Outlet Temperature Based Strategy¶
https://blueprints.launchpad.net/watcher/+spec/outlet-temperature-based-strategy
Outlet(Exhaust Air) temperature is a new thermal telemetry which can be used to measure the server’s thermal/workload status.
This spec proposes a new Watcher migration strategy based on the outlet temperature of servers. This strategy makes decisions to migrate workloads to the servers with good thermal condition (lowest outlet temperature) when the outlet temperature of source servers reach a configurable threshold.

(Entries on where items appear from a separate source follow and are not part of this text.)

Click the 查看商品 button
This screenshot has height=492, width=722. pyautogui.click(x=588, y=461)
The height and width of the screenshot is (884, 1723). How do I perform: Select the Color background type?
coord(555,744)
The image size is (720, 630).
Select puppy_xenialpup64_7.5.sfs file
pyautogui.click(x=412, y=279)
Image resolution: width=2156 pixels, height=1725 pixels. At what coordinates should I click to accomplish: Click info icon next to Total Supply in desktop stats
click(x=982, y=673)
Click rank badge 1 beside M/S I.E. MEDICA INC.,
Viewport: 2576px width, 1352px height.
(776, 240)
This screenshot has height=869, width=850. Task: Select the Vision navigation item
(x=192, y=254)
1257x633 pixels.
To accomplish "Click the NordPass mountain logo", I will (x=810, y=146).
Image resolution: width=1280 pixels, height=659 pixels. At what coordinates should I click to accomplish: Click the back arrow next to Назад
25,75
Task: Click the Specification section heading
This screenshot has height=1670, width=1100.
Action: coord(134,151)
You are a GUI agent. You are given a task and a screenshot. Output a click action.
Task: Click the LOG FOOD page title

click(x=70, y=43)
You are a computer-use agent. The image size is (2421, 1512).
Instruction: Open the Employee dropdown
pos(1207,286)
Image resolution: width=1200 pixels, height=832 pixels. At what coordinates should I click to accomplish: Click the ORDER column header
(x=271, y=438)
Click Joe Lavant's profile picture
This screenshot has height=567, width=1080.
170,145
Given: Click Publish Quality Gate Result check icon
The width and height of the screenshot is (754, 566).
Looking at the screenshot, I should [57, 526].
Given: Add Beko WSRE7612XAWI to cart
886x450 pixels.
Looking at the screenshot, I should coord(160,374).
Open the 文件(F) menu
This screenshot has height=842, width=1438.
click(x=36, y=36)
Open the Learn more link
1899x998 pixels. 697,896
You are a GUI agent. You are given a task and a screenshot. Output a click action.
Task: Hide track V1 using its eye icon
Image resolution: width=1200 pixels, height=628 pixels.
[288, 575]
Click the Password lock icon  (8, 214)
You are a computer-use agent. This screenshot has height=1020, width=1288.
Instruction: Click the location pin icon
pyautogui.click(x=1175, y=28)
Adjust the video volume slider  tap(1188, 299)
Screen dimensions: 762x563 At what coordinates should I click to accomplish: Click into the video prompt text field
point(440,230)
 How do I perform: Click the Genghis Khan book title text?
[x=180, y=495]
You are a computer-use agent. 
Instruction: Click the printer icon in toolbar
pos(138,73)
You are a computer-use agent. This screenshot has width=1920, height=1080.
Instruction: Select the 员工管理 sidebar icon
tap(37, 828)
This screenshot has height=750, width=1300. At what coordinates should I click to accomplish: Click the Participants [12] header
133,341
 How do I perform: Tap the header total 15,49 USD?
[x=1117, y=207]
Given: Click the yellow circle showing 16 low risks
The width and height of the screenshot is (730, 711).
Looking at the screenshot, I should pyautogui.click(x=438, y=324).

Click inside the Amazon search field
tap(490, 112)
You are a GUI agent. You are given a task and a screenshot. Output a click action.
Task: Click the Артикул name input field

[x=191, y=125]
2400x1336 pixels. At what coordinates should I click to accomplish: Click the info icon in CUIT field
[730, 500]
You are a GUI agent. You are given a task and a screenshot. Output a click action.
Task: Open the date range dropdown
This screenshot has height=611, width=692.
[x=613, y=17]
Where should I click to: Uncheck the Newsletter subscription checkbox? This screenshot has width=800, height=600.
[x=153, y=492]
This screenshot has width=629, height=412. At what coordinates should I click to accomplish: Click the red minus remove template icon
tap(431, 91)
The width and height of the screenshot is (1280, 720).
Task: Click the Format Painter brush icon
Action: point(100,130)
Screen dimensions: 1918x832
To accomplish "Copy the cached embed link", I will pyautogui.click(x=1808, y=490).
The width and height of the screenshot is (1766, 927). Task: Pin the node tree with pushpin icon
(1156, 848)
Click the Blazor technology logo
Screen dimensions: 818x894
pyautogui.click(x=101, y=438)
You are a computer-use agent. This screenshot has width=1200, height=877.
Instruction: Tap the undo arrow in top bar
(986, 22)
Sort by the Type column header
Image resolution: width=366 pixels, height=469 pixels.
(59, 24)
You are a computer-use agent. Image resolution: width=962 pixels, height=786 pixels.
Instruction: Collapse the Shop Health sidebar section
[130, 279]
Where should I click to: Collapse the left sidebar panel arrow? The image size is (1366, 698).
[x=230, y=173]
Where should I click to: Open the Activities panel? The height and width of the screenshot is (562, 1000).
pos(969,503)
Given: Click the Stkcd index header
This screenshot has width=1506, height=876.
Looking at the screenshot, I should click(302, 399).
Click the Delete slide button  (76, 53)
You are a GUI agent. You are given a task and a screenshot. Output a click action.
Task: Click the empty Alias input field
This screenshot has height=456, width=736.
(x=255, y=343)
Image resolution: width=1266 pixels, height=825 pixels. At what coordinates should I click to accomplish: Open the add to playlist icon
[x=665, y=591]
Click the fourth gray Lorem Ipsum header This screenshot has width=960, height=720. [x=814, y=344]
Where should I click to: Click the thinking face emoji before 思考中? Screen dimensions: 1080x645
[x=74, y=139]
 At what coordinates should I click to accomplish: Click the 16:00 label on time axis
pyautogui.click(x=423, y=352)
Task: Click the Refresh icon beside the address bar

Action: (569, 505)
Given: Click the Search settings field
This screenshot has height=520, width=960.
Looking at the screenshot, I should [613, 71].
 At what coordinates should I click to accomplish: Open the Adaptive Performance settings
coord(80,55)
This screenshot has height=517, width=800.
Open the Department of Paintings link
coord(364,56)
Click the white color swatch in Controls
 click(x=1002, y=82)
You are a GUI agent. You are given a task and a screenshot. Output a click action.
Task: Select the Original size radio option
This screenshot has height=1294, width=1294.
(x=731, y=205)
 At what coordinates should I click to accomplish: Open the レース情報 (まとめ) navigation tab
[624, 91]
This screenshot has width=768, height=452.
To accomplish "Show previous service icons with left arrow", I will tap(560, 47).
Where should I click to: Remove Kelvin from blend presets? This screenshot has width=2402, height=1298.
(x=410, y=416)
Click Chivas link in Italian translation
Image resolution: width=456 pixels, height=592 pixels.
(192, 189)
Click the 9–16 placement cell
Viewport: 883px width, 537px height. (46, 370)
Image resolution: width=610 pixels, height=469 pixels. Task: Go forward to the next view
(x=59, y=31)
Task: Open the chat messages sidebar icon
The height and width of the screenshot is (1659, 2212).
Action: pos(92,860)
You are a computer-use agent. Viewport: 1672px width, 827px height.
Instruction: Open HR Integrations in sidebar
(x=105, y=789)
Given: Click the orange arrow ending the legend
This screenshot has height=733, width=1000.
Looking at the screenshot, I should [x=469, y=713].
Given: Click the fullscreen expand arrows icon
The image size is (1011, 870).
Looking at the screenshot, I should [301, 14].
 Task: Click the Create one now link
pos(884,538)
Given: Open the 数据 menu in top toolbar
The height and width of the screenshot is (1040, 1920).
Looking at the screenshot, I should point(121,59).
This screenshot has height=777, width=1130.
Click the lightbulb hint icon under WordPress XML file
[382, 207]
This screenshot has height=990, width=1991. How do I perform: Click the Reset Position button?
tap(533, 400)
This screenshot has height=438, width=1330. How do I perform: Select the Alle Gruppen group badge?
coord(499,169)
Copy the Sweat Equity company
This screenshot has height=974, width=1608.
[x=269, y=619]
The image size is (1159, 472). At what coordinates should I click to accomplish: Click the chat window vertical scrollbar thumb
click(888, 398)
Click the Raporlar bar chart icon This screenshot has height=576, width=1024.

Note: “server” in this document means “hypervisor”.
Problem description¶
In current Data Center infrastructure, the cooling air supply to servers can be different. When a server is overloaded or the supply air is too hot, the outlet temperature telemetry can be used to detect the problem. In order to have the server in a reliable thermal condition, some of the server’s workloads should be migrated to other server with safer thermal conditions.
Use Cases¶
As an administrator, I want to be able to trigger an audit that controls the temperature and perform workload load balancing.
In order to :
Reduce the total power consumption spent on cooling.
Increase the lifespan of the data center because cooling effectiveness is a first order factor.
Project Priority¶
Not relevant because Watcher is not in the big tent so far.
Proposed change¶
Watcher already has its decision framework, so this strategy should be a new class which extend the base strategy class.
Set the threshold in 2 steps : hard coded first, then through the template.
Create a new Python class to extend the “BaseStrategy” class.
Use the Ceilometer client to get Outlet temperature metrics of hypervisors.
Use the Nova objects framework to get free CPU/Memory/Disk of hypervisors.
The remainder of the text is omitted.